Pourquoi des jeunes rejoignent-ils la Communauté Saint-Martin ?
Quand on interroge les séminaristes, la première réponse est presque toujours la même : la vie fraternelle au service de la mission. Cette fraternité est un soutien mutuel, un stimulant de sainteté, un lieu d’écoute. Elle est aussi une richesse pastorale. J’aime dire que c’est une « boîte à outils » : chacun apporte son charisme, son expérience, et cela enrichit les autres. Il y a chez nous une vraie diversité : des prêtres très intellectuels, d’autres très pastoraux, d’autres encore très créatifs. Cette diversité est féconde. Nous sommes d’ailleurs présents dans des lieux très divers : une paroisse en banlieue, une zone rurale, un sanctuaire, une mission à l’étranger… La vie communautaire rend cela possible, parce qu’on n’est pas seul. La communauté répond à chaque fois à l’appel d’un évêque, qui lui confie une mission. Ensuite, chaque membre (prêtre ou diacre) est mobile, recevant une charge pastorale « à durée déterminée » avant d’être appelé ailleurs. La communauté et la mobilité font partie de notre charisme : nous sommes un « corps mobile » au service des diocèses.
On reconnaît souvent un prêtre de Saint-Martin à sa soutane et, écrivez-vous, à sa manière de célébrer. Pourquoi cet attachement à la liturgie ?
Il y a sans doute chez nous un sens du respect du mystère eucharistique. L’Eucharistie, c’est le Ciel sur la terre. Nous sommes attachés à la beauté, mais aussi à un certain dépouillement qui rapproche du Christ. Cette inclination pour la beauté se nourrit de la spiritualité bénédictine. Nous chantons le grégorien, nous avons un sens du silence. Je me souviens de ma découverte de la communauté. Je me suis dit, presque avec impertinence : « Pourquoi ne m’a-t-on jamais fait goûter à cette beauté ? » Le grégorien n’est pas un retour en arrière. C’est une fidélité à ce que demande Vatican II. Et surtout, c’est un chant très proche de la Parole de Dieu. Il laisse la place au mystère. Il éduque les sentiments. Il conduit à la transcendance.
Le pape Léon XIV a cité dans ses messages plusieurs saints français. Y a-t-il une spiritualité française ?

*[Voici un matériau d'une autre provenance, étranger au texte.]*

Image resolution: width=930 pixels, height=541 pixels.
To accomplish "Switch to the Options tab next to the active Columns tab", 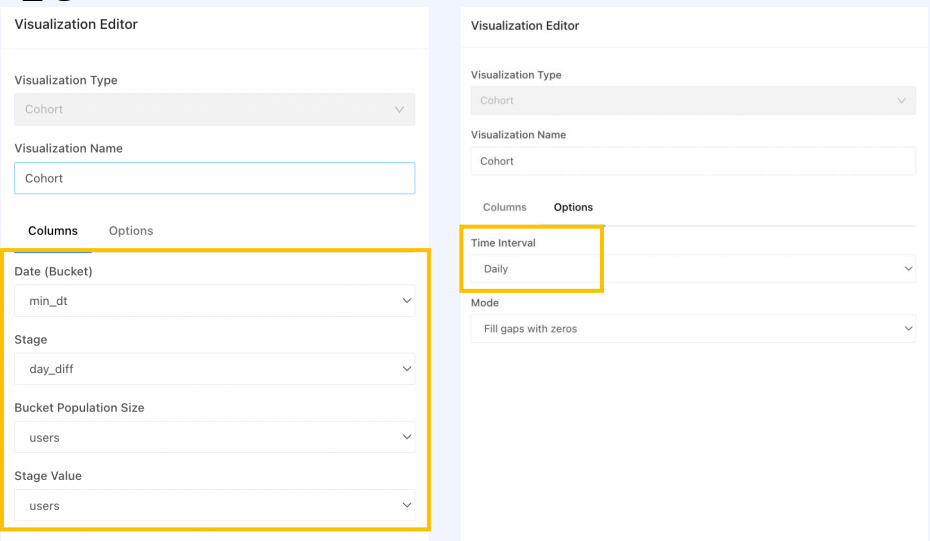I will click(131, 231).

Oui, et c’est étonnant : même des étrangers nous le renvoient. Nous avons beaucoup de saints, c’est un trésor pour l’Église universelle. Dans la spiritualité sacerdotale, l’école française se caractérise par un christocentrisme et un théocentrisme très actuels. Elle met au centre le mystère de l’Incarnation : un prêtre incarné, proche des pauvres, proche du peuple, et en même temps homme de Dieu. Le Curé d’Ars en est une figure, saint Jean Eudes aussi… Il y a aussi la dévotion au Sacré-Cœur, qui traverse profondément cette tradition spirituelle. Nous y sommes très attachés.
Vous terminez votre livre par une méditation sur Marie. Quelle place lui donnez-vous ?
Une place essentielle, mais toujours juste. La dévotion mariale n’est pas une dévotion à part. Elle est profondément trinitaire et ecclésiale. Marie est celle qui conduit au Christ. Sa grande parole, c’est : « Faites tout ce qu’il vous dira. » Elle est notre modèle car elle ne retient rien pour elle. Elle nous apprend à servir. Et c’est cela, au fond, la vocation du prêtre : être un serviteur de la joie du peuple de Dieu.